Matthew S. Davids, MD

Matthew S. Davids, MD, MMSc
Duvelisib (Copiktra) monotherapy achieved robust and durable responses in patients with relapsed/refractory chronic lymphocytic leukemia (CLL), according to updated data presented at the 2018 ASH Annual Meeting.

at the 2018 ASH Annual Meeting, Matthew S. Davids, MD, MMSc, the Associate Director of the Chronic Lymphocytic Leukemia Center at Dana-Farber Cancer Institute and an assistant professor of medicine at Harvard Medical School, discussed the clinical implications of this trial in patients with CLL.

OncLive: Please provide some background to the DUO trial.

Davids: The DUO trial looked at the use of duvelisib in patients with CLL. Duvelisib is a delta-gama PI3K inhibitor that is being compared in this study to ofatumumab, a CD20-targeted monoclonal antibody. In the initial results, there was a clear advantage to duvelisib over ofatumumab. These data led to the FDA approval of the drug in September 2018.

What were the results presented at the 2018 ASH Annual Meeting?
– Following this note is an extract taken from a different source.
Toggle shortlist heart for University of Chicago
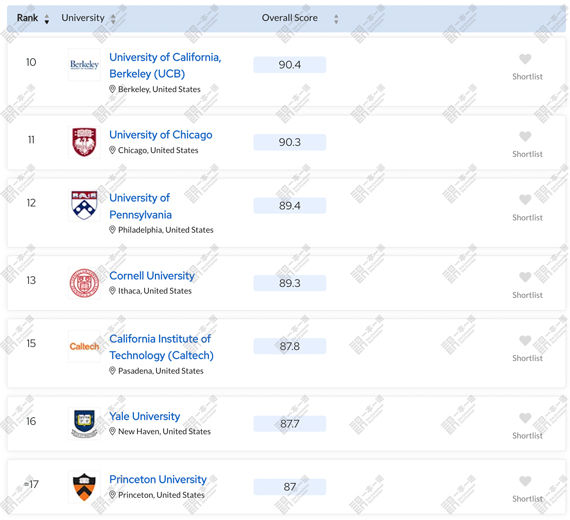This screenshot has height=520, width=570. pyautogui.click(x=525, y=136)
The design of the DUO trial included a crossover portion, so patients treated with ofatumumab who experienced disease progression could then move on to duvelisib. At this meeting, I presented the updated data of the 90 patients who crossed over to duvelisib monotherapy. The patients who received duvelisib tended to do well in general. We saw responses in about three-quarters of the patients. The PFS rates were comparable to what we saw in the earlier parts of the study. There did not appear to be any detriment to being treated with ofatumumab first in terms of duvelisib response. The drug was generally well tolerated for most patients, although there are some AEs that need to be monitored closely, such as diarrhea and colitis.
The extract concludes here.